As an association where membership is not only limited to socio-political bloggers, All-Blogs was set up in advocacy of item 7 of the MSC Bill of Guarantees; no internet censorship. Membership is open to all bloggers. The idea of Bloghouse was to give All-Blogs a physical home.
Although the get together yesterday was the initiative of lawyer cum blogger, Haris Ibrahim (People’s Parliament) it was supported by All-Blogs which was also officially launching Bloghouse on the same day.
A forum/workshop, “Bangsa Malaysia: The Way Forward” which started at 5.00 pm preceded the gathering and I was among the 30 or so invited. Initially, I felt out of place and was wondering what the hell I was doing there until I met another orang Taiping; georgy porgy Bernard Khoo (Zorro Unmasked), the oldest blogger there (born 1940) was one of the scheduled speakers.
Although there was an itinerary, the function was by and large devoid of formalities. After the forum, I reckon there were finally more than 100 people at the gathering. It appeared to be a pot-luck arrangement by the organizers for the food and drinks but what surprised me was the fridge stocked with beer for all.
Overall, the ambience and conduct was reminiscence of a typical Taiping get-together. The multi-racial crowd was definitely a gathering of like minded individuals and I was tempted to think that this was going to be another “preaching to the choir” initiative that was going no where in no time. Many of those there seem to be familiar with each other and the camaraderie was clear.
As the forum/workshop progressed, it became apparent that this “bloggers united” cabal was serious about realizing their dream of a Bangsa Malaysia identity. This was an inaugural event and there are plans to have road shows in all major towns throughout the country. This was a ripple with an ambition to be a tsunami; influencing the social landscape and demography of the nation. The two objectives of the forum were to attempt to create an acceptable profile of Bangsa Malaysia and to discuss potential obstacles to the realization of the Bangsa Malaysia ideal.
The brainstorming session was a prelude to the formation of Haris Ibrahim’s proposed PELITAR (short for Penyayang Legasi dan Inspirasi Tunku Abdul Rahman) with its complementary constitution, mission statement, operational structures, etc. As the name suggests, the organization draws inspiration from Bapak Malaysia. PELITAR is targetted to be the formal identity of the Bangsa Malaysia movement to carry the aspiration to other parts of the country. While yesterday’s get together was more a fellowship session, concrete plans are in place for a wide scale awareness campaign which apart from road shows includes a new website and an e-group to aggregate feedback.

## Item-finding records:
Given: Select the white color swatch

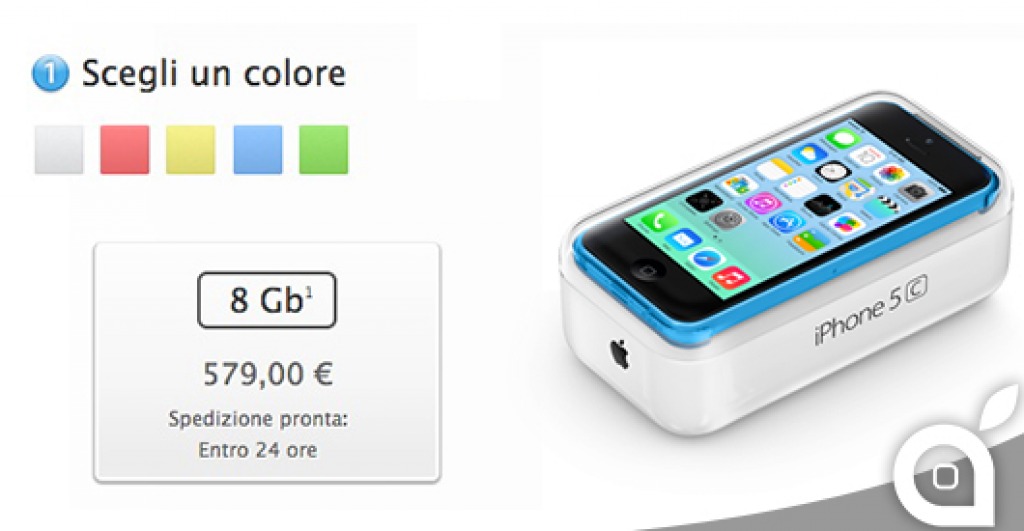Looking at the screenshot, I should point(59,150).
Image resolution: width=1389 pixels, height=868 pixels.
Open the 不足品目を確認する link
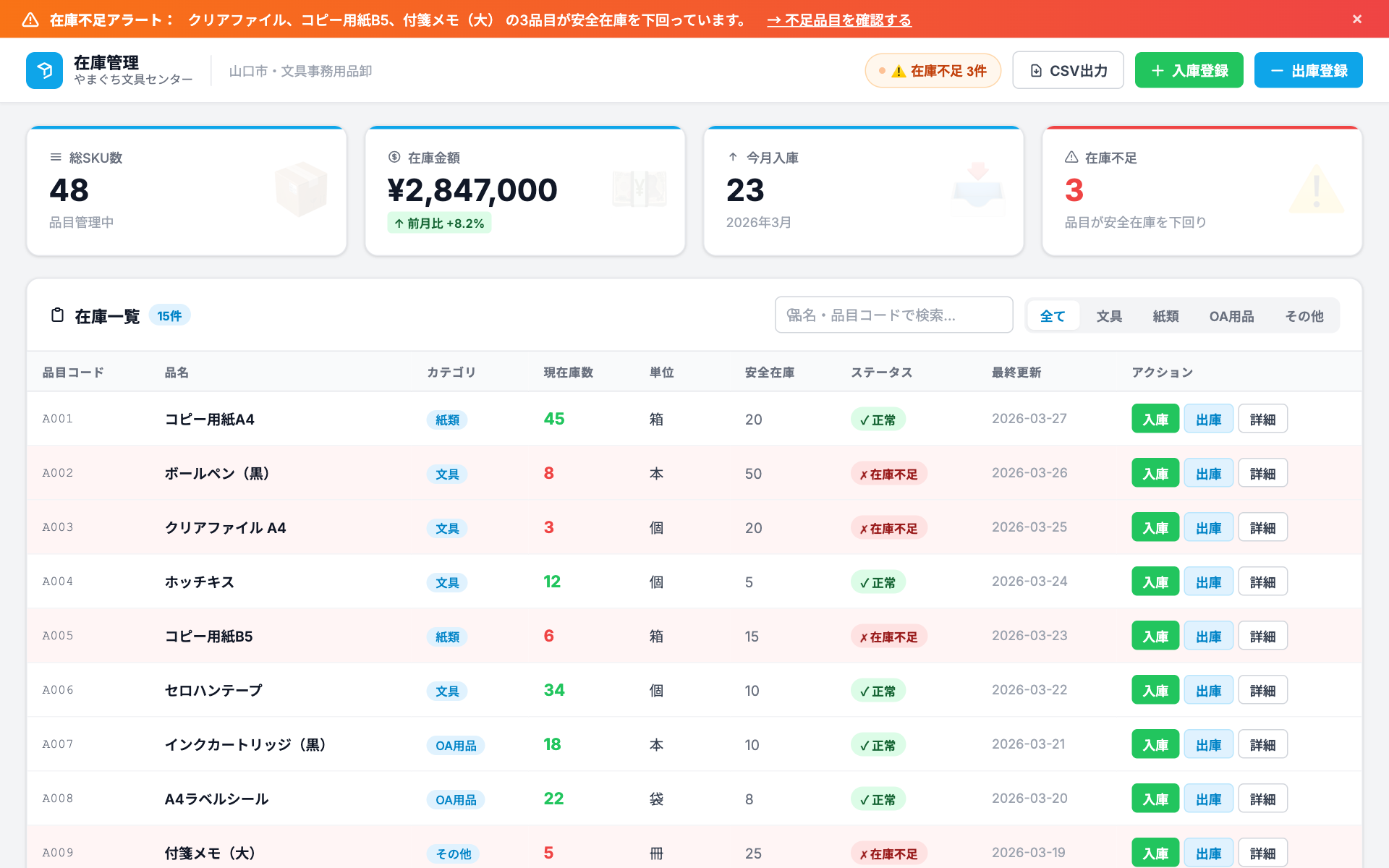tap(839, 20)
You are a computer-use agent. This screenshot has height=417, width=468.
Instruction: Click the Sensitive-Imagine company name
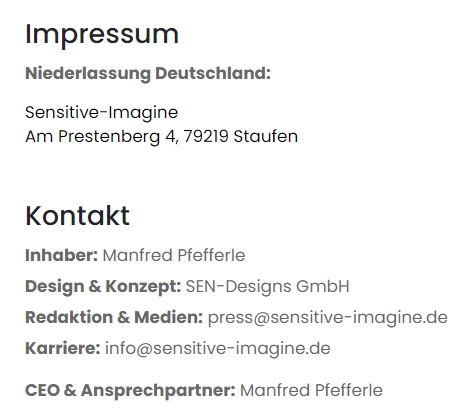tap(102, 113)
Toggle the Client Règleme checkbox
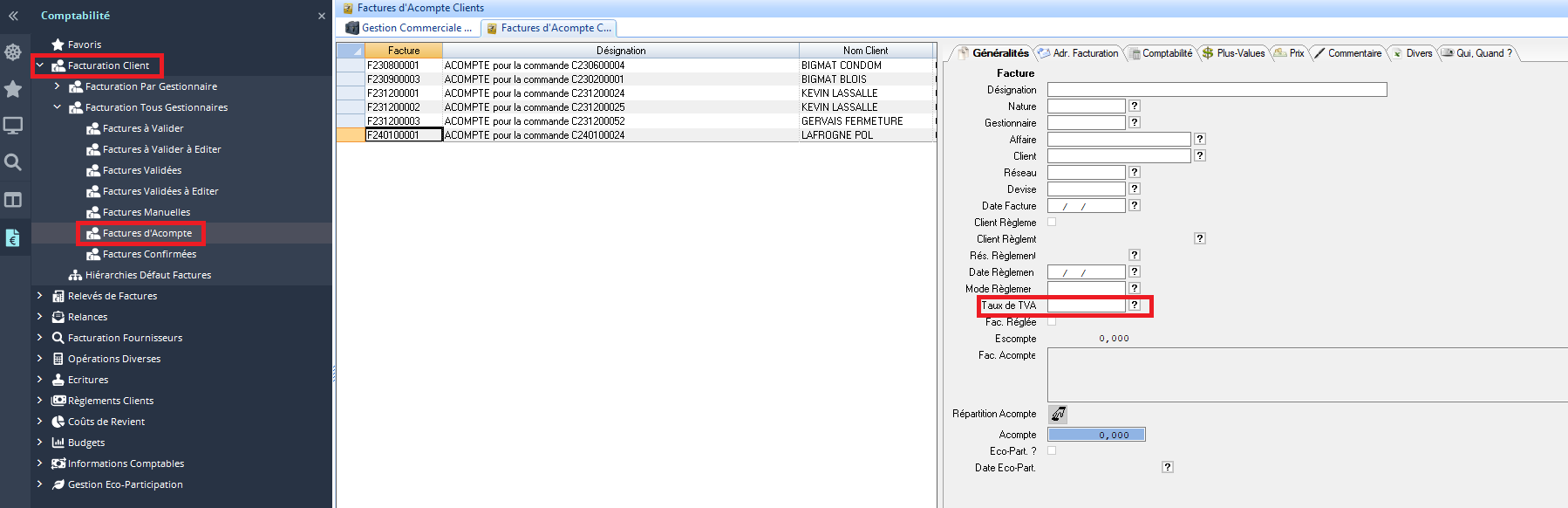1568x508 pixels. [1052, 223]
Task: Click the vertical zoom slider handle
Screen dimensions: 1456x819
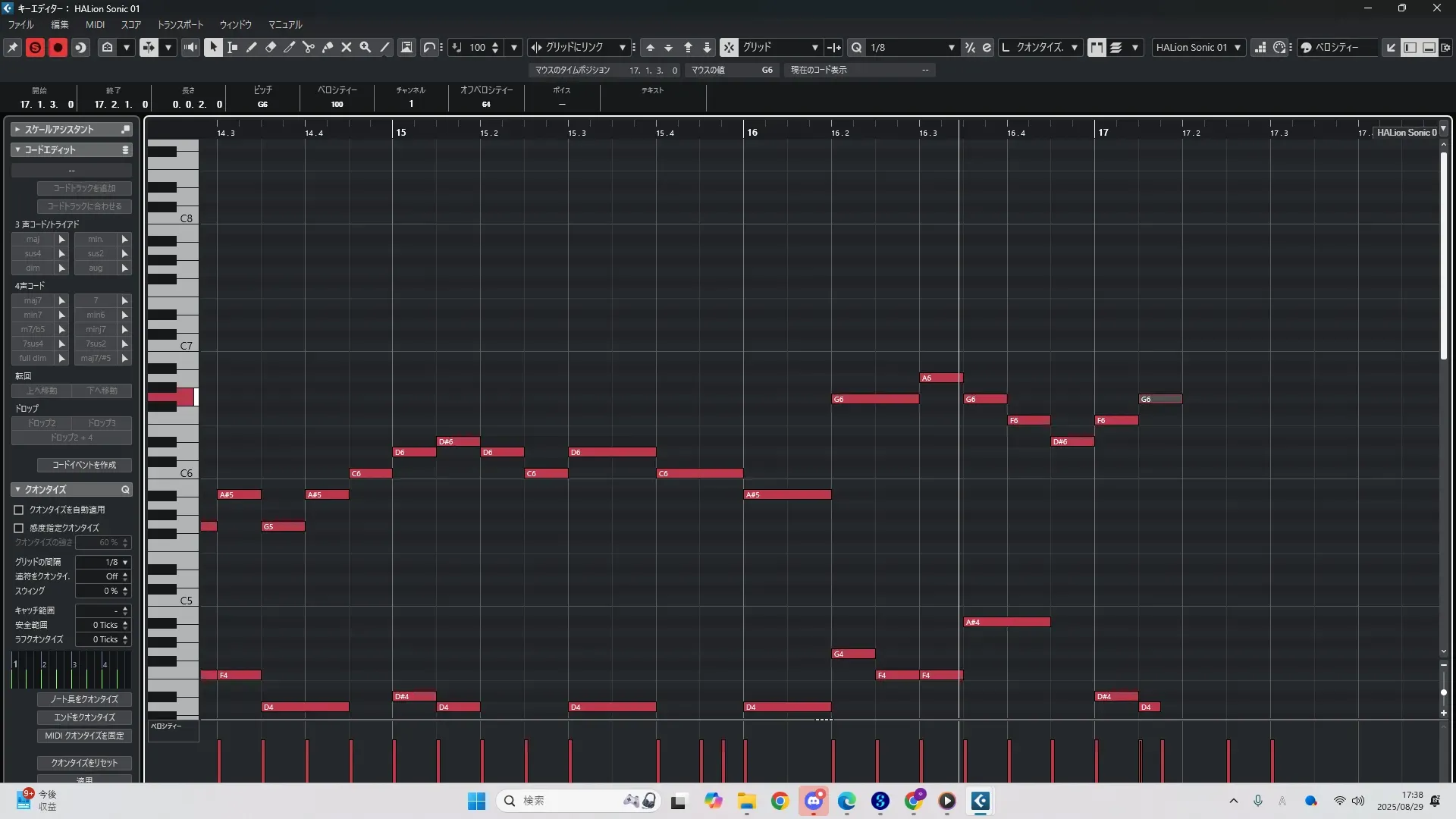Action: click(x=1444, y=692)
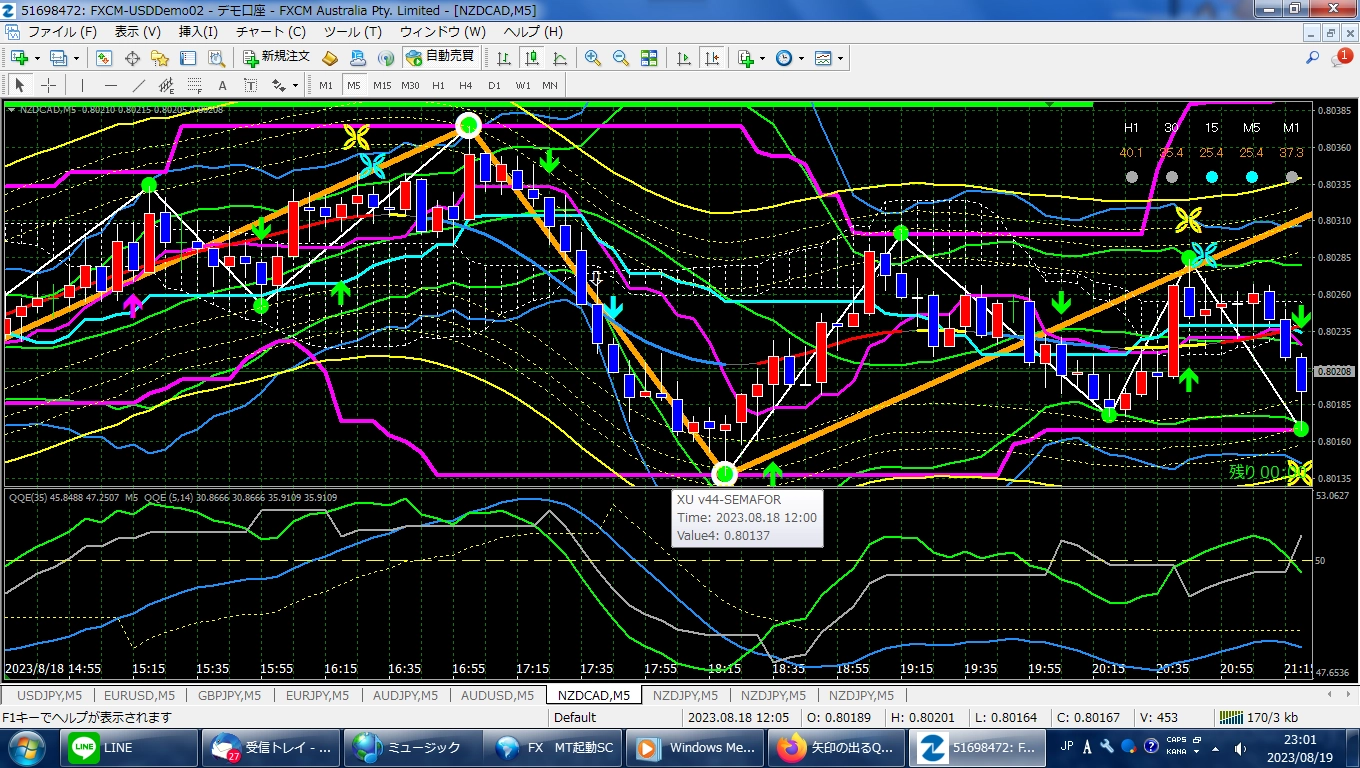1360x768 pixels.
Task: Switch chart to candlestick mode
Action: point(531,58)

## SHORT TASK 1:
Reproduce word for word the part of the Bloghouse account between "Although there was" and "beer for all.", inclusive.
## SHORT TASK 2:
The Bloghouse account describes a planned wide-scale awareness campaign. List every component of that campaign it names.
The item-finding records are separate material and have no connection to the Bloghouse account.

## RIGHT ANSWER 1:
Although there was an itinerary, the function was by and large devoid of formalities. After the forum, I reckon there were finally more than 100 people at the gathering. It appeared to be a pot-luck arrangement by the organizers for the food and drinks but what surprised me was the fridge stocked with beer for all.

## RIGHT ANSWER 2:
- road shows
- a new website
- an e-group to aggregate feedback